### What you should do:
Rewrite the records below, replacing each occurrence of "computer-use agent" with "desktop automation agent" and leaving everything else unchanged.

### Information provided:
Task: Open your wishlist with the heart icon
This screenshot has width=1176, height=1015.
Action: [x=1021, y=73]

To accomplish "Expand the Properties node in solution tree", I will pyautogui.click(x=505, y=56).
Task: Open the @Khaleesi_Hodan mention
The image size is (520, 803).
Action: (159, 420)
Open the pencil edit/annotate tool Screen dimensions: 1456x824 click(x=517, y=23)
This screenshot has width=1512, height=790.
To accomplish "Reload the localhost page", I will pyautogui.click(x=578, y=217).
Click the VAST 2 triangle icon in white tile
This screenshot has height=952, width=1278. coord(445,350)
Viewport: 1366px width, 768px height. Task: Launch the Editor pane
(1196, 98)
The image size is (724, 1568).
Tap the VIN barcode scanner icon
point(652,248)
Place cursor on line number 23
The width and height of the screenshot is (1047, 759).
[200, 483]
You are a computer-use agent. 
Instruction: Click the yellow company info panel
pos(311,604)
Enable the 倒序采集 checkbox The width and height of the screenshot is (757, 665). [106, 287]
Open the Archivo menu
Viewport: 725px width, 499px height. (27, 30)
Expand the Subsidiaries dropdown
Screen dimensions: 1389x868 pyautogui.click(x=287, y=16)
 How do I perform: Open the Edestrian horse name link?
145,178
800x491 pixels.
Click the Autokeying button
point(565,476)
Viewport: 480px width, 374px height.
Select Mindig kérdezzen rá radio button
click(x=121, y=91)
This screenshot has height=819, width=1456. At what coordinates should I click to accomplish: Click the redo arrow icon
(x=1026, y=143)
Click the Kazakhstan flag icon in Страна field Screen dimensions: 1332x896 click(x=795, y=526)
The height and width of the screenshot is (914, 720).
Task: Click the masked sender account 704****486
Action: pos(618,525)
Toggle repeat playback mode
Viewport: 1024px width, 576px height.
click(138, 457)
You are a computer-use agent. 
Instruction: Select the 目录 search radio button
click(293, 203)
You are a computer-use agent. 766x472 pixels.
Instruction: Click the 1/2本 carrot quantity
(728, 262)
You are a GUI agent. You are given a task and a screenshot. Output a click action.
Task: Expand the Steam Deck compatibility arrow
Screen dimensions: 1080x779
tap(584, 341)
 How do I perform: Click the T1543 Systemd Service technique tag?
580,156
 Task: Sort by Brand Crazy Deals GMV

### Problem solution:
Task: Open your wishlist with the heart icon
This screenshot has width=1176, height=1015.
Action: [x=1021, y=73]

To accomplish "Expand the Properties node in solution tree", I will pyautogui.click(x=505, y=56).
Task: Open the @Khaleesi_Hodan mention
The image size is (520, 803).
Action: (159, 420)
Open the pencil edit/annotate tool Screen dimensions: 1456x824 click(x=517, y=23)
This screenshot has width=1512, height=790.
To accomplish "Reload the localhost page", I will pyautogui.click(x=578, y=217).
Click the VAST 2 triangle icon in white tile
This screenshot has height=952, width=1278. coord(445,350)
Viewport: 1366px width, 768px height. Task: Launch the Editor pane
(1196, 98)
The image size is (724, 1568).
Tap the VIN barcode scanner icon
point(652,248)
Place cursor on line number 23
The width and height of the screenshot is (1047, 759).
[200, 483]
You are a desktop automation agent. 
Instruction: Click the yellow company info panel
pos(311,604)
Enable the 倒序采集 checkbox The width and height of the screenshot is (757, 665). [106, 287]
Open the Archivo menu
Viewport: 725px width, 499px height. (27, 30)
Expand the Subsidiaries dropdown
Screen dimensions: 1389x868 pyautogui.click(x=287, y=16)
 How do I perform: Open the Edestrian horse name link?
145,178
800x491 pixels.
Click the Autokeying button
point(565,476)
Viewport: 480px width, 374px height.
Select Mindig kérdezzen rá radio button
click(x=121, y=91)
This screenshot has height=819, width=1456. At what coordinates should I click to accomplish: Click the redo arrow icon
(x=1026, y=143)
Click the Kazakhstan flag icon in Страна field Screen dimensions: 1332x896 click(x=795, y=526)
The height and width of the screenshot is (914, 720).
Task: Click the masked sender account 704****486
Action: pos(618,525)
Toggle repeat playback mode
Viewport: 1024px width, 576px height.
click(138, 457)
You are a desktop automation agent. 
Instruction: Select the 目录 search radio button
click(293, 203)
You are a desktop automation agent. 766x472 pixels.
Instruction: Click the 1/2本 carrot quantity
(728, 262)
You are a GUI agent. You are given a task and a screenshot. Output a click action.
Task: Expand the Steam Deck compatibility arrow
Screen dimensions: 1080x779
tap(584, 341)
 How do I perform: Click the T1543 Systemd Service technique tag?
580,156
 Task: Sort by Brand Crazy Deals GMV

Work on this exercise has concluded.